The `filter` method works just as you'd expect:

• `filter(foo: 'a')` - Include items whose `foo` property is `a`.
• `filter(foo: 'a', bar: 'b')` - Include items whose `foo` property is `a` and `bar` property is `b`.
• `filter(foo: Set['a', 'b'])` - Include items whose `foo` property is either `a` or `b`.
• `filter(foo: Set['a', 'b'], bar: 'c')` - Include items whose `foo` property is either `a` or `b`, and `bar` property is `c`.

### `where`

With `where` you can produce more sophisticated conditions against an individual element. The where method uses JRuby's own parser for fast and robust parsing, but reinterprets the expressions in the where clause to build graph traversals instead of Ruby code. The where method only uses a subset of Ruby's syntax features, and any unsupported expression will raise an exception. No code may be executed through where statements, and they also can not be used to modify data (unlike SQL or Cypher).

Usage:

• `where("age = 27")`
• `where("age = :age", age: 27)` always use this with user input to avoid injection attacks.

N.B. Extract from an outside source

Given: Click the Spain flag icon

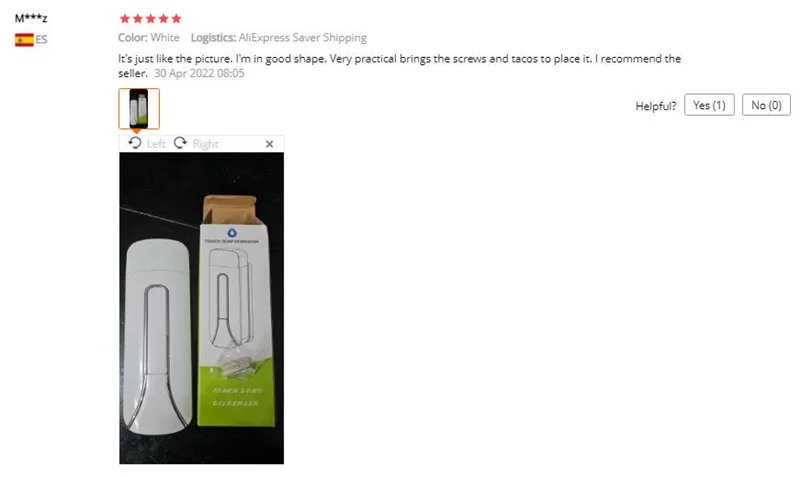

Despite being save from arbitrary code execution or direct modification, a malicious user could still theoretically inject a where statement to bypass your security. For instance: `where("user_id == '#{ user_id }'")` could be given the input `' or user_name == 'admin` which would produce the statement `where("user_id == '' or user_name == 'admin'")`. Using `where("user_id == :id", id: user_id)` eliminates that risk.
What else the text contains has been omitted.